TASK OBJECTIVE:
From the entries that follow, copy every line with the word "pixels".

RECORDS FOR PROCESSING:
------------------------

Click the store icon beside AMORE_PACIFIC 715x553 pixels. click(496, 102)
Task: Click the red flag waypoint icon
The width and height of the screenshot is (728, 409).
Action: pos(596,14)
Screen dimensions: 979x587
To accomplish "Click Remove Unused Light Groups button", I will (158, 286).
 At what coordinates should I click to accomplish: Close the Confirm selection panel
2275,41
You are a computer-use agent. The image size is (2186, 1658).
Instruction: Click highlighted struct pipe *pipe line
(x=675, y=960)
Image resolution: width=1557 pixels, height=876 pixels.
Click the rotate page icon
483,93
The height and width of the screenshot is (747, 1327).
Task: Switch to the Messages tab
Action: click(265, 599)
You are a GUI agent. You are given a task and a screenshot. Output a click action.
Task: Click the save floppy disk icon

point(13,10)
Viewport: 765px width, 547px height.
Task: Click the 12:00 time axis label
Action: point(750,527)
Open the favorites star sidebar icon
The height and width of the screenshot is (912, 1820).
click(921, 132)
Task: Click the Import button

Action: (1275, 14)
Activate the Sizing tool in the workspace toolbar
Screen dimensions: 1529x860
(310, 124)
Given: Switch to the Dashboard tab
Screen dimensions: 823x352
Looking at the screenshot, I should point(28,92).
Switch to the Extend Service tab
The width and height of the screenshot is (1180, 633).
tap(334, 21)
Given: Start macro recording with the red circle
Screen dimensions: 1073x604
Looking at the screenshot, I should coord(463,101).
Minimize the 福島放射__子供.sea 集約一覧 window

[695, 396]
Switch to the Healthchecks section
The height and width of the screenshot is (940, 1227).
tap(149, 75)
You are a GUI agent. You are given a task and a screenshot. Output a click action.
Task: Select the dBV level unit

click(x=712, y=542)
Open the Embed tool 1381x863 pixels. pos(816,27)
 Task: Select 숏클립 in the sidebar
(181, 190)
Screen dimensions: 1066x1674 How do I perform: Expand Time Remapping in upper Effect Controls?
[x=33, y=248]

------------------------

RESPONSE BOX:
Click the store icon beside AMORE_PACIFIC 715x553 pixels. click(496, 102)
Image resolution: width=1557 pixels, height=876 pixels.
Open the Embed tool 1381x863 pixels. pos(816,27)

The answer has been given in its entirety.